# Chi's in rabbit hutches!!!!



## LadyBelle1 (Sep 10, 2005)

OMG what is wrong with people. I have a bunny and was looking for plans to build a rabbit hutch with a tray under it so I can keep the rabbit in my daughters room and it would be safe from the cat and easy to clean out, but I could not find what I wanted so I was looking at the reviews the cages at petsmart got and look what I found. This lady is breeding chi's and keeping them in rabbit hutches! I just think this is so sad. I don't think any chi should be locked up in a cage, they are probably outside too. Poor chihuahuas.
http://www.petsmart.com/global/product_detail.jsp?PRODUCT%3C%3Eprd_id=845524441813465&FOLDER%3C%3Efolder_id=2534374302036906&ASSORTMENT%3C%3East_id=2534374302023695&bmUID=1175802129351&itemNo=2&Ntt=rabbit+hutches&In=All&previousText=rabbit+hutches&N=2
It is the last review and this is what is says-------
"We think this product is excellent probably one of the best quality items we have bought in a while! We use it for welping dens for a chihuahuas and the mothers the den like feel! I recomend this cage only to people looking for a great place to keep new puppies and mommies. i do not recoumend this for rabbits."


----------



## Lin (Jun 7, 2006)

She says she's using it for a whelping den, and I can see some benefits. It would keep the area up off drafty floors, that would have to be a plus in colder weather. Guess it just depends on how you look at it.


----------



## kimmiek915 (Oct 4, 2005)

I think it would be okay if it was only used for pregnant chis having puppies, but this would not be acceptable if she was keeping all of her chis in there.


----------



## usi2004 (Jun 27, 2006)

I don't see a real problem with it, if she leaves the ramp down, the mom can get out and it wouldn't be drafty, but , thats just my opinion.


----------



## LadyBelle1 (Sep 10, 2005)

I guess if you look at it that way but I am picturing all these rabbit hutches set up outside in someones yard with chihuahuas locked in them. Even if they are using them for whlping boxes, the cages are off the ground and I know that dogs do not like walking around on wire. What happens when the puppies start to walk? Do there little legs get stuck in the bottom of the cages?


----------



## Jen (Sep 13, 2005)

i remember neighbors of mine who kept their beagle in a rabbit hutch and i always felt sorry for her  she was strictly used for hunting, never went in the house.


----------



## usi2004 (Jun 27, 2006)

Yeah..if they use that wire floor. Chihuahuas shouldn't be in it for sure, hopefully they are smart enough to use the solid tray instead.
I think my silly dogs would love it, they could hide and get away from me lol. They love the run into tight places and hide. Silly puppies.


----------



## foxywench (Feb 7, 2005)

i would NEVER reccomend those hutchs for new born pups or whelping mothers in ANY WAY SHAPE OR FORM. 
i used to work for a shop that sold them, there CEDAR, have you ever been exposed to cedar for any period of time?! we had alot of problems with the new hutches weeping cedar oil, not exactly good for mommy or pups, not to mention the flooring in the "cage" side of the hutch is WIRE and a fairly wide set wire at that. (perfect size for catching puppies foot when they start wandering.)

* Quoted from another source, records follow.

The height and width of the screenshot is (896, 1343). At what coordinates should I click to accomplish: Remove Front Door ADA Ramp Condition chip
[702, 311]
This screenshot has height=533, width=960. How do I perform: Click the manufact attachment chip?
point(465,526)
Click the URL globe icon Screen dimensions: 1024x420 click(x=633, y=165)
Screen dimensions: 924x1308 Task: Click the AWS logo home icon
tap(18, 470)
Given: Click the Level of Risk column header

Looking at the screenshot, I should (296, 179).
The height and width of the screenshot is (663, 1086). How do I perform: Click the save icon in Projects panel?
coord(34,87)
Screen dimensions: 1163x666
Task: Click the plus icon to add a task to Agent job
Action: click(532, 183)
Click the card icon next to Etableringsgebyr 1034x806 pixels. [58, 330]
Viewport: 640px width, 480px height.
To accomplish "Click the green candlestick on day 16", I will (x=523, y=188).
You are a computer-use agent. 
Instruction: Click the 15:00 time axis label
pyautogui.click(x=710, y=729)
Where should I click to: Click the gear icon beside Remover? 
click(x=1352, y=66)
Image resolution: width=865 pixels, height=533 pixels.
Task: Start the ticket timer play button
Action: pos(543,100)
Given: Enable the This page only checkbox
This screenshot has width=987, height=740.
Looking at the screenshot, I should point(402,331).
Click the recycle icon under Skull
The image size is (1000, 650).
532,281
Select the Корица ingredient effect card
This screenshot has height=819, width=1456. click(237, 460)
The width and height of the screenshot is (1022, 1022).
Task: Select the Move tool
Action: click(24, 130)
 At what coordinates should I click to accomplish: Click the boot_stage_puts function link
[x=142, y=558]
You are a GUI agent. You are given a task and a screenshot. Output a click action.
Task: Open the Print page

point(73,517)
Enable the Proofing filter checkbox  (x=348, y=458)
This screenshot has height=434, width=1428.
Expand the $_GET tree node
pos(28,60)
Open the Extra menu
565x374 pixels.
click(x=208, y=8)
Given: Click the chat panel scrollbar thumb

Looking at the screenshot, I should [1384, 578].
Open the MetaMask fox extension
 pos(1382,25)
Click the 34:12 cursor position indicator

Ive seen people use large INDOOR rabbit cages or crates as whelping pens, but a hutch?! i dont think so somehow.


----------



## Lin (Jun 7, 2006)

Well goodness! I should have checked the facts before stating my opinion.  I totally didn't know that about the cedar. Naturally that wouldn't be good for dogs of any kind. And mistakenly, I assumed it was a solid floor... sorry. As you can see, I know nothing about bunnies.


----------



## foxywench (Feb 7, 2005)

oh thats fine, ive found the us is very big on keeping all sorts of animals on wire floors.

Personally i dont think ANY animal should be kept on wire...so what? it takes an extra 10 minutes to clean up on a solid floor, but at least their poor feet dont hurt just for human convenience.


----------



## vviccles1 (Feb 13, 2007)

That is just awful! I cant beleive they puublished that review.I have always been against pet stores because years ago I saw an espose on tv an the toy adudult breeds were kept in rabbit hutches with no love.It just makes me sick & so angry!


----------



## ddansik (Dec 26, 2005)

I keep mine in a play pen Nina feels better there the others can look at the pups but she knows they cannot get in and it is big enough that I can put puppy pads at one end


----------